• [TASK OBJECTIVE]: Find "Task: Open Calle" in the entries below; copy that line through the last, exactly, with no pictures.

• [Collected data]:

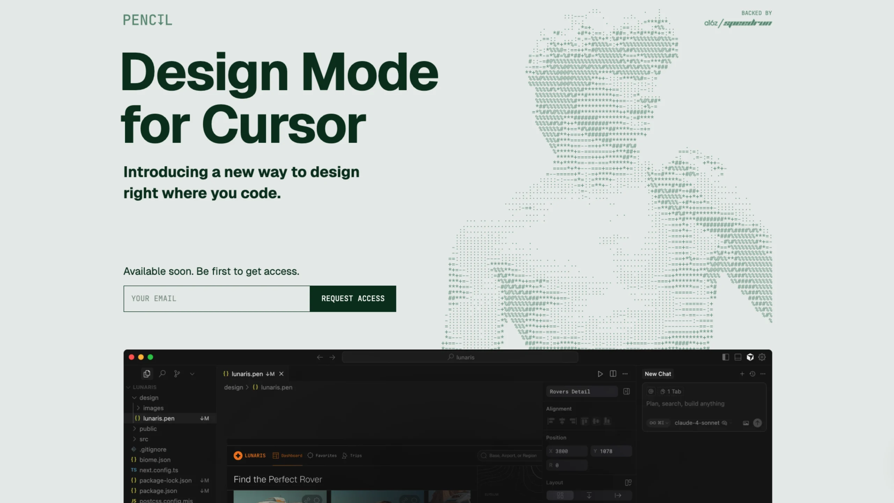Click the green maximize traffic light
Viewport: 894px width, 503px height.
[150, 357]
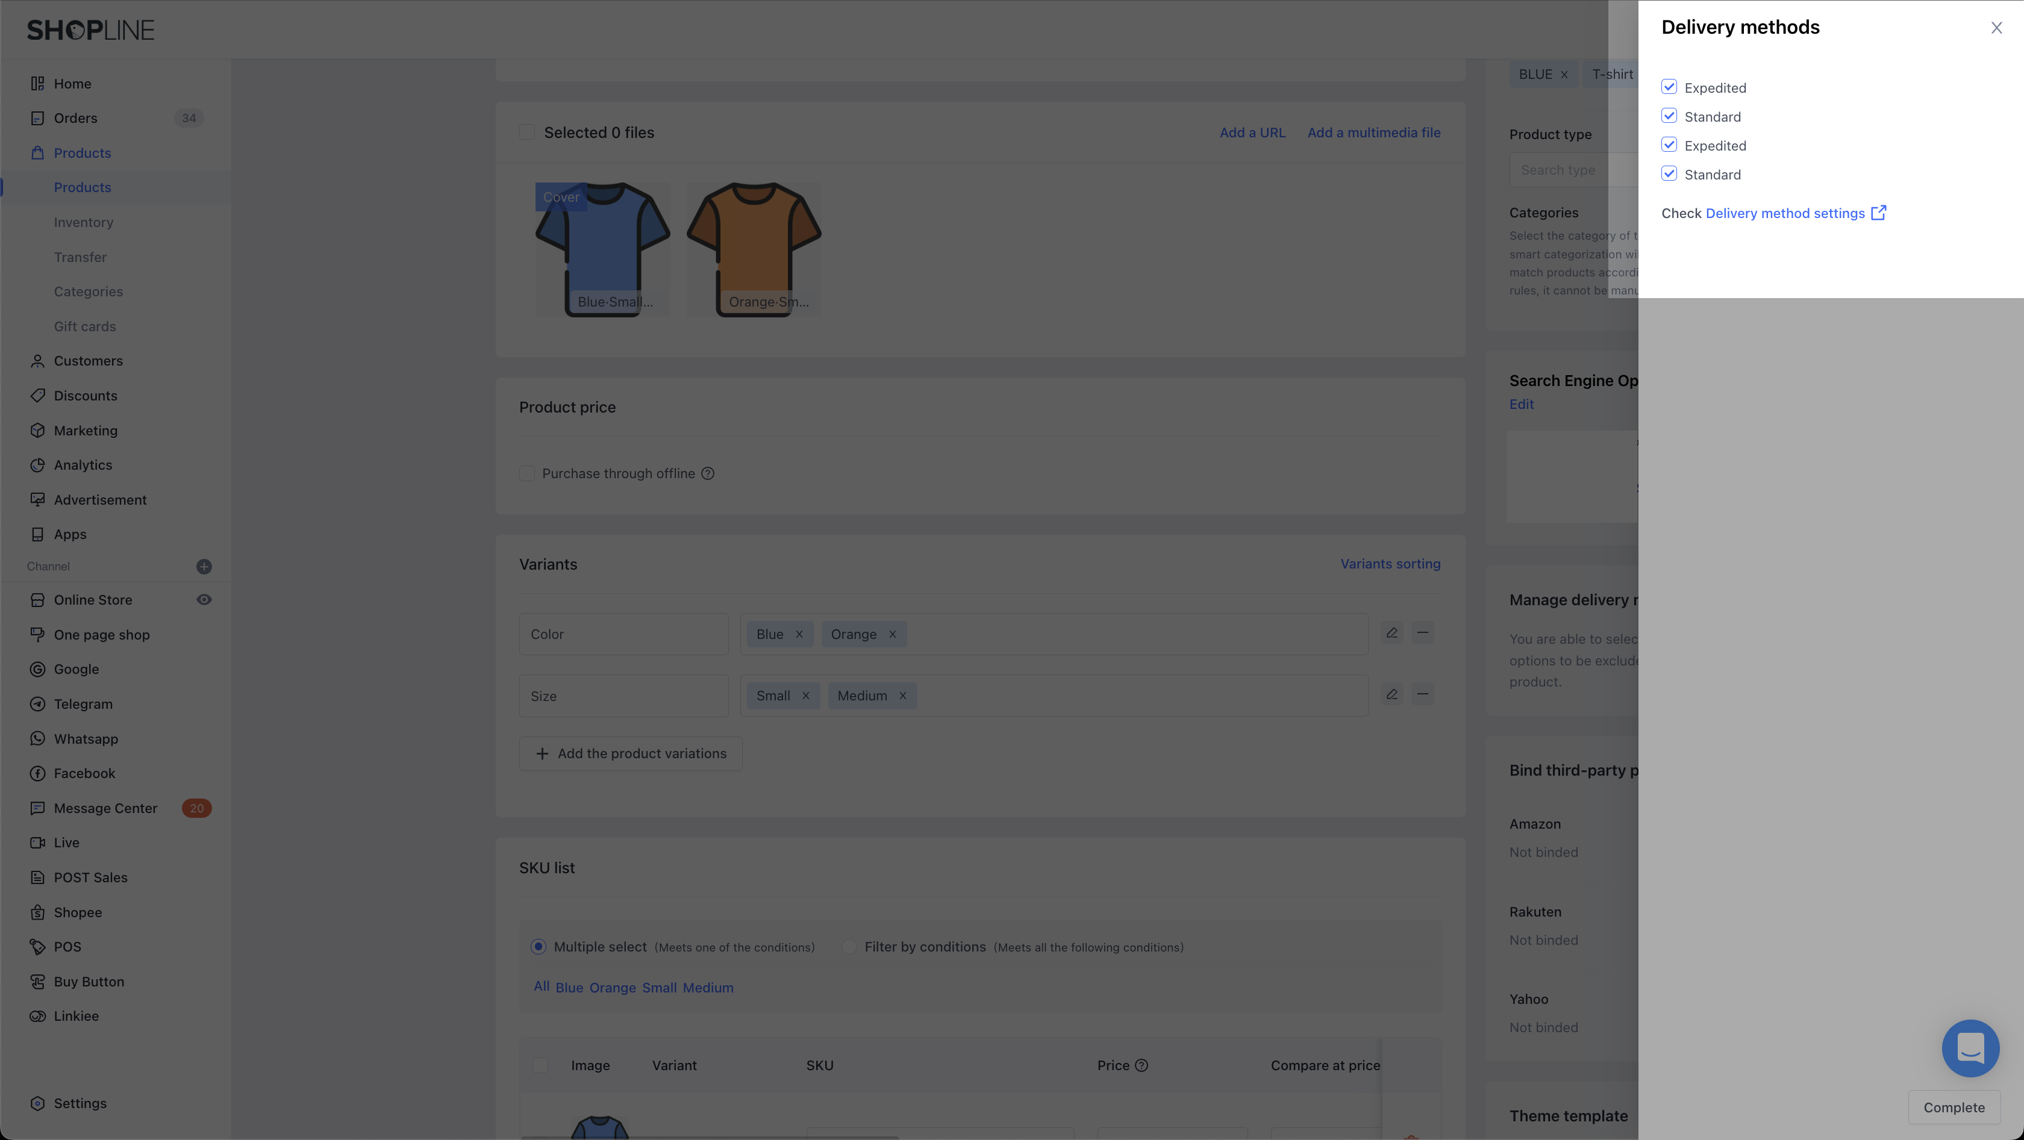Screen dimensions: 2024x1140
Task: Open the Delivery method settings link
Action: click(x=1785, y=214)
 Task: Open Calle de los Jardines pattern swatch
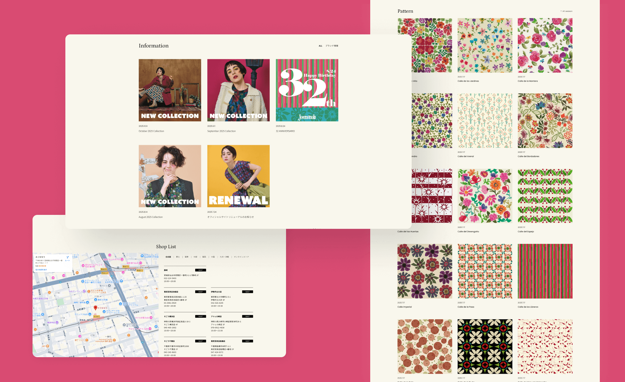(x=485, y=46)
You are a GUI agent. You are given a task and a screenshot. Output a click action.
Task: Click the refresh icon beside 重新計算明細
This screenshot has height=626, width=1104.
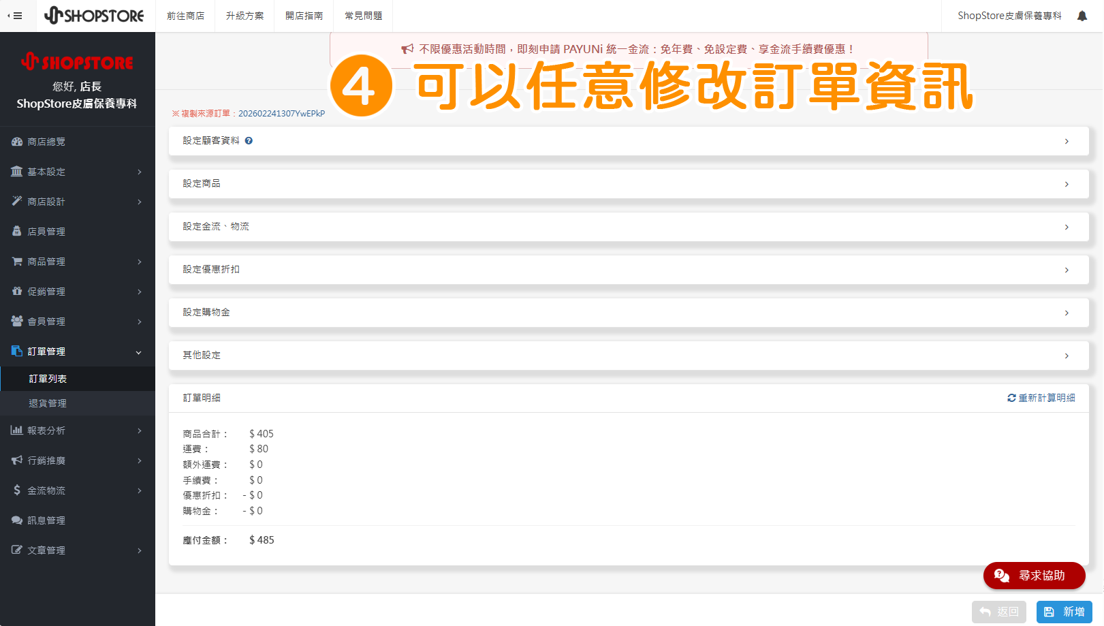tap(1011, 398)
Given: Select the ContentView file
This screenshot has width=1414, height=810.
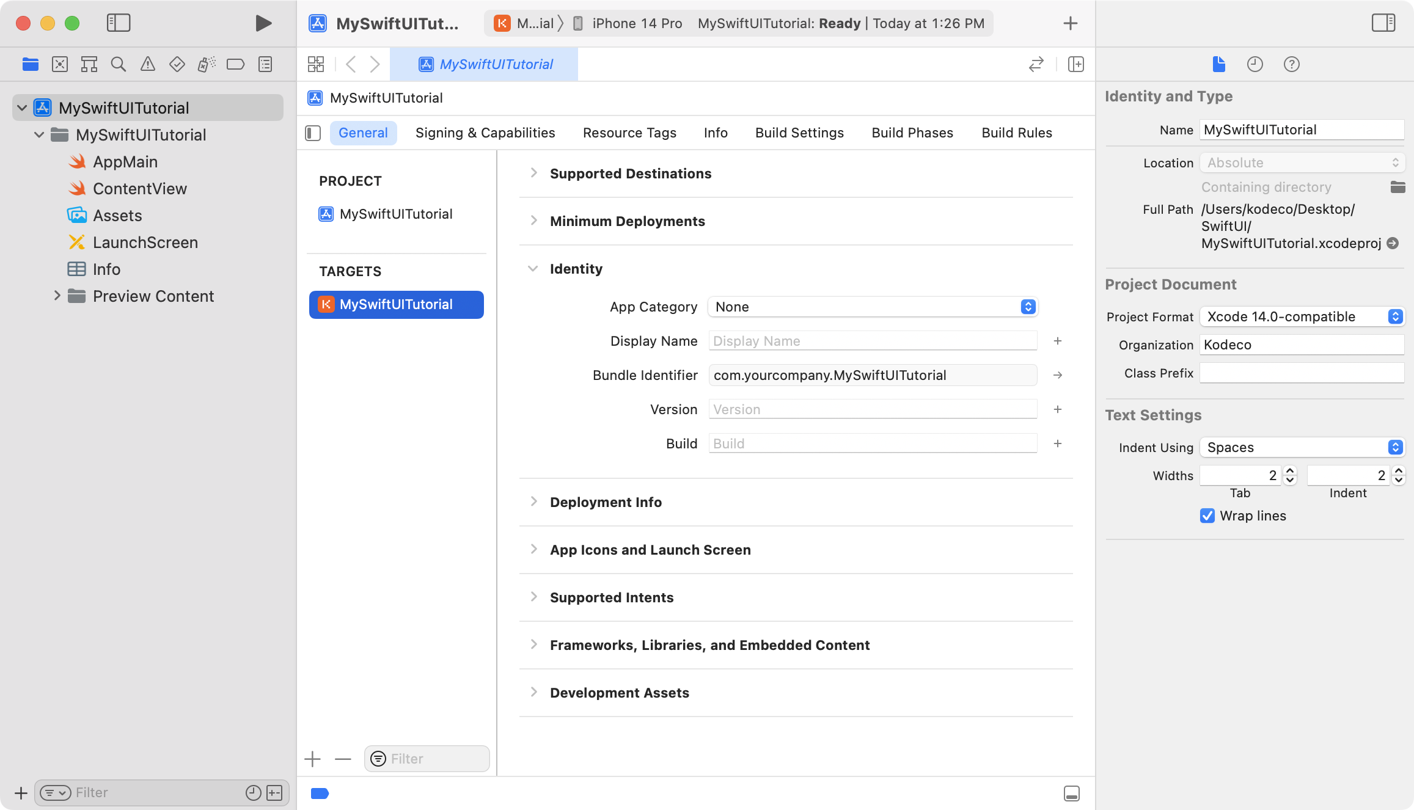Looking at the screenshot, I should point(140,189).
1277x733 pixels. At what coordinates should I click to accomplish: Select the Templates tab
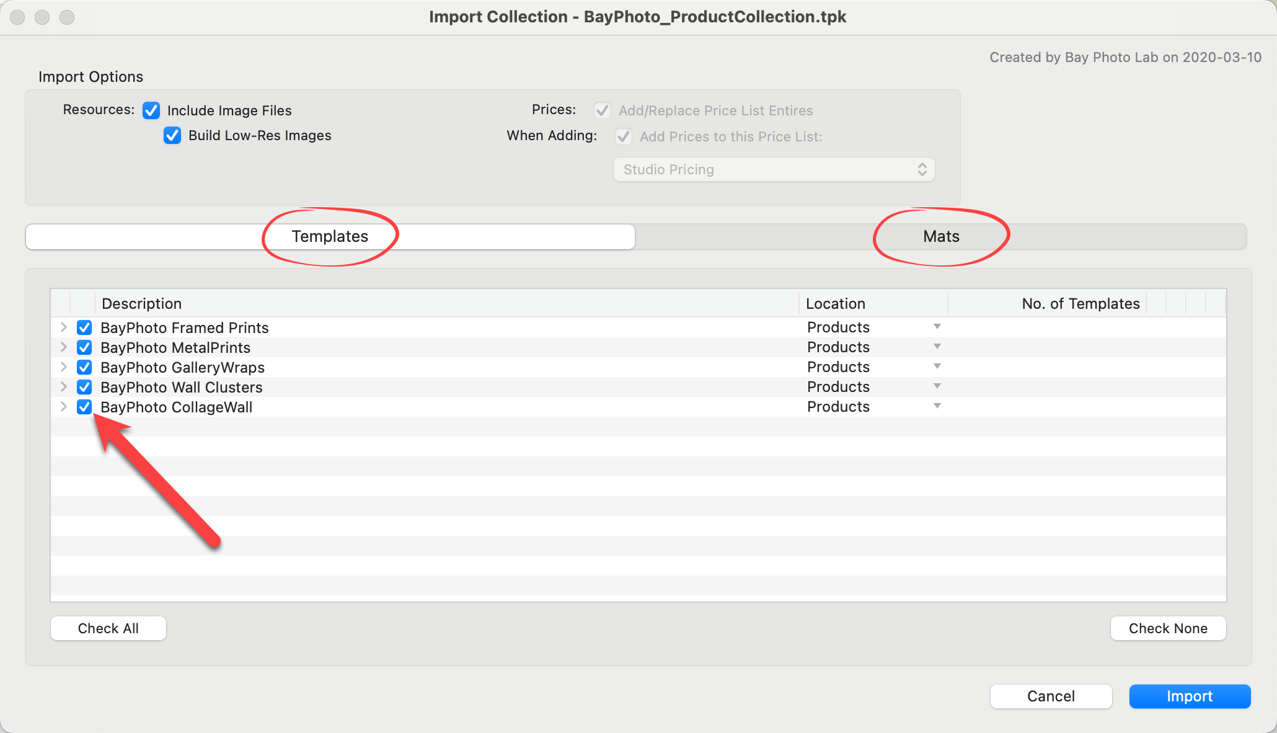click(330, 236)
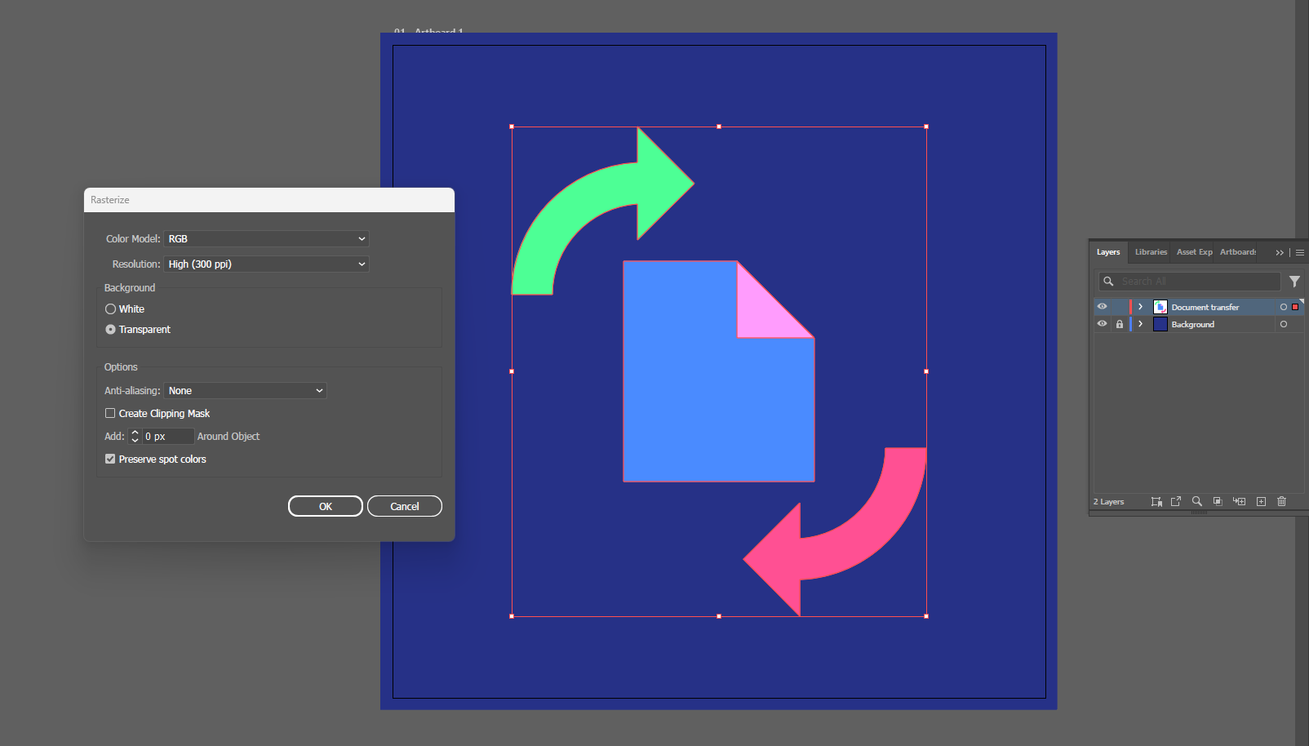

• [WRITTEN RESPONSE]:
 Task: Open Calle de los Jardines pattern swatch
(x=485, y=46)
You are a GUI agent. You are given a task and a screenshot. Output a click action.
Task: Click the refresh icon beside 重新計算明細
This screenshot has height=626, width=1104.
tap(1011, 398)
Given: Select the ContentView file
This screenshot has width=1414, height=810.
Looking at the screenshot, I should point(140,189).
1277x733 pixels. At what coordinates should I click to accomplish: Select the Templates tab
click(330, 236)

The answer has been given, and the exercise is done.